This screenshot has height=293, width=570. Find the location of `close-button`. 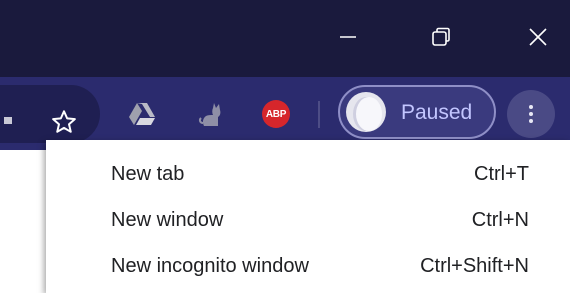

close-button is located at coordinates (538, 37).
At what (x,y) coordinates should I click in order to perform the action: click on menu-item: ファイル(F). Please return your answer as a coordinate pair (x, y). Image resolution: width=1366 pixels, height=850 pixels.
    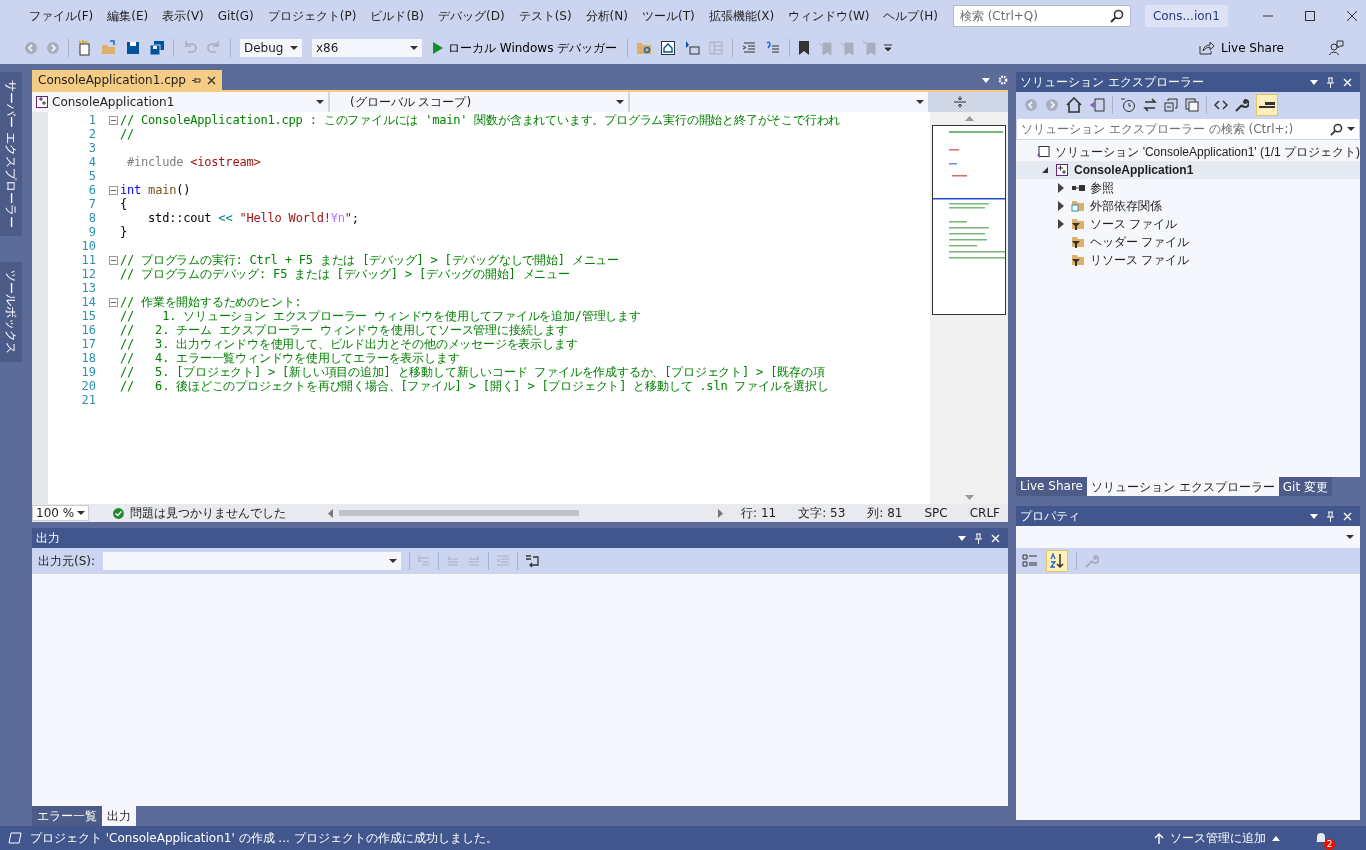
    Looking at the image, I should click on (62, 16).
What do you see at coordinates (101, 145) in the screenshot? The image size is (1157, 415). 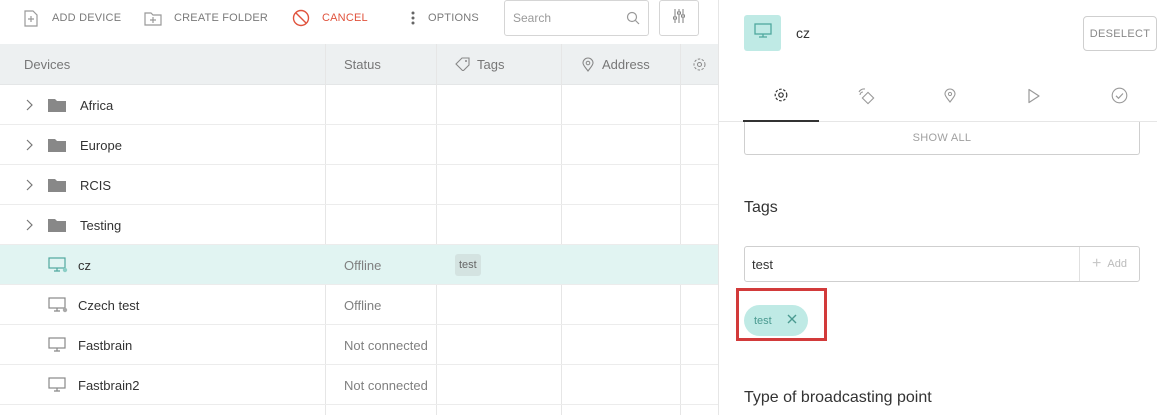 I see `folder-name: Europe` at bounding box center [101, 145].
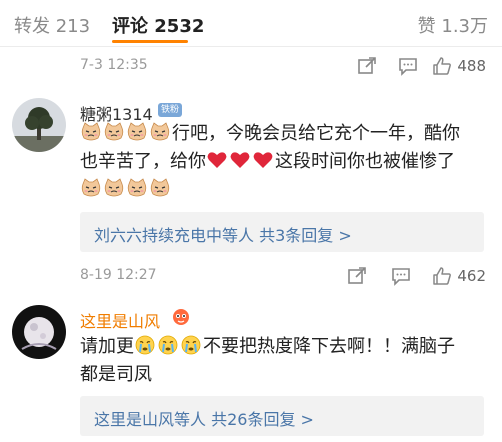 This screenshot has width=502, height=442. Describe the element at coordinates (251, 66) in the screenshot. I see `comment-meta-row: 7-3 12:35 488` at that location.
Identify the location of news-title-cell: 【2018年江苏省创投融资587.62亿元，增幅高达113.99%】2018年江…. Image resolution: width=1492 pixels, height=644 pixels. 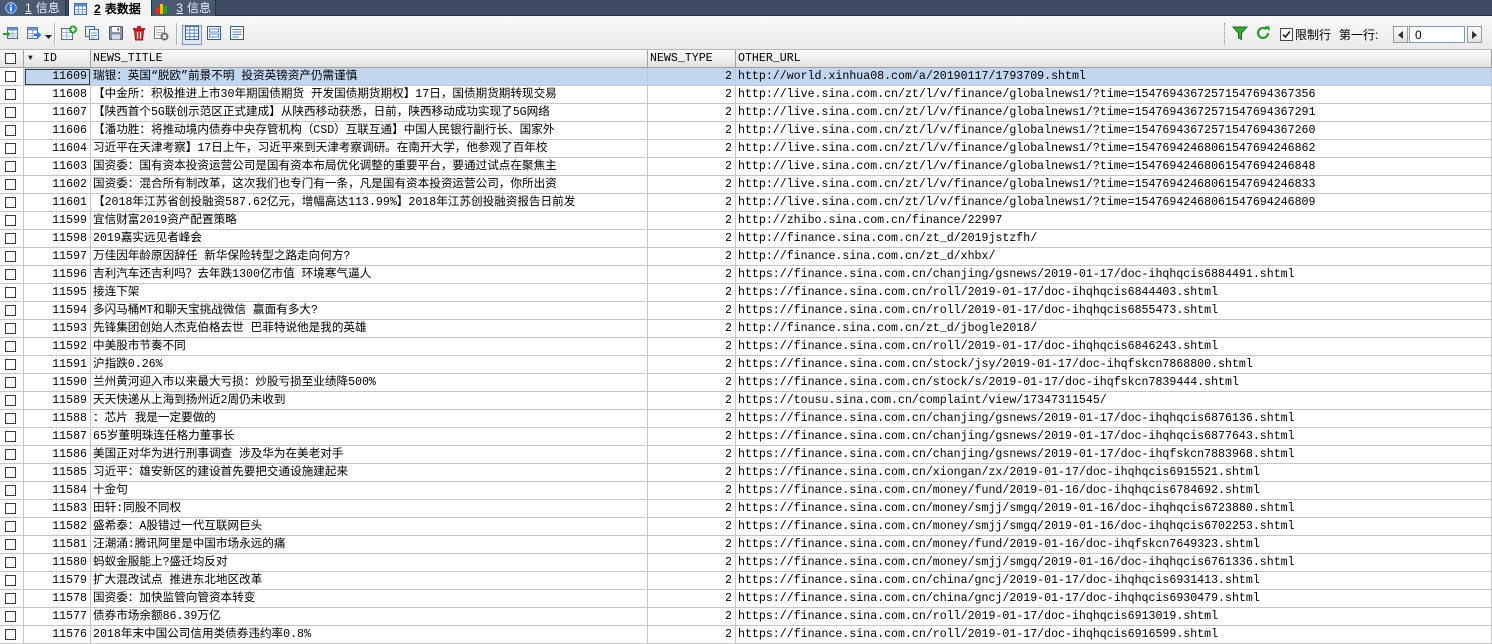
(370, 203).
════
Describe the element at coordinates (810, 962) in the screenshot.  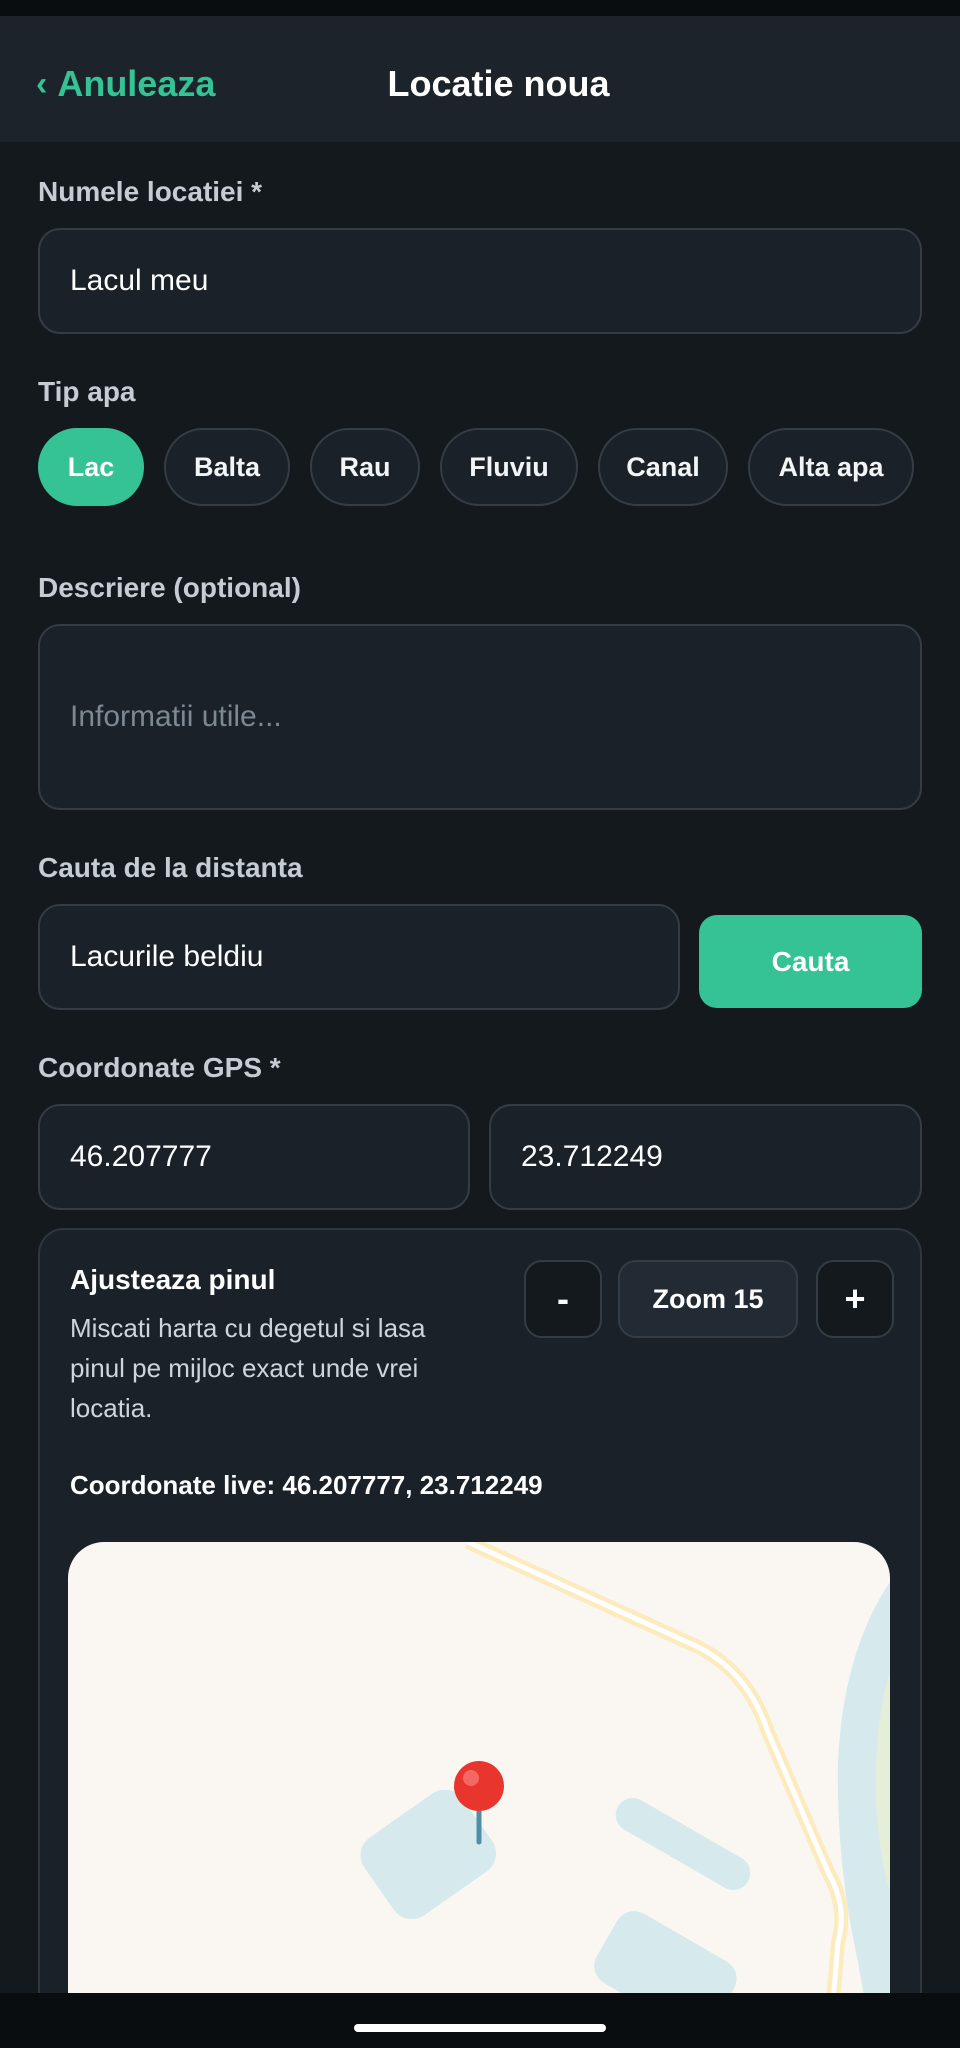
════
Rewrite the records starting with the line containing "This screenshot has height=293, width=570." and going on through the line containing "close-button is located", changing "Find the location of" to "Give the position of" and keeping everything else the same. Leave the pictures out of your answer.

* Worked solution *
This screenshot has height=293, width=570. Give the position of `close-button`. 

close-button is located at coordinates (538, 37).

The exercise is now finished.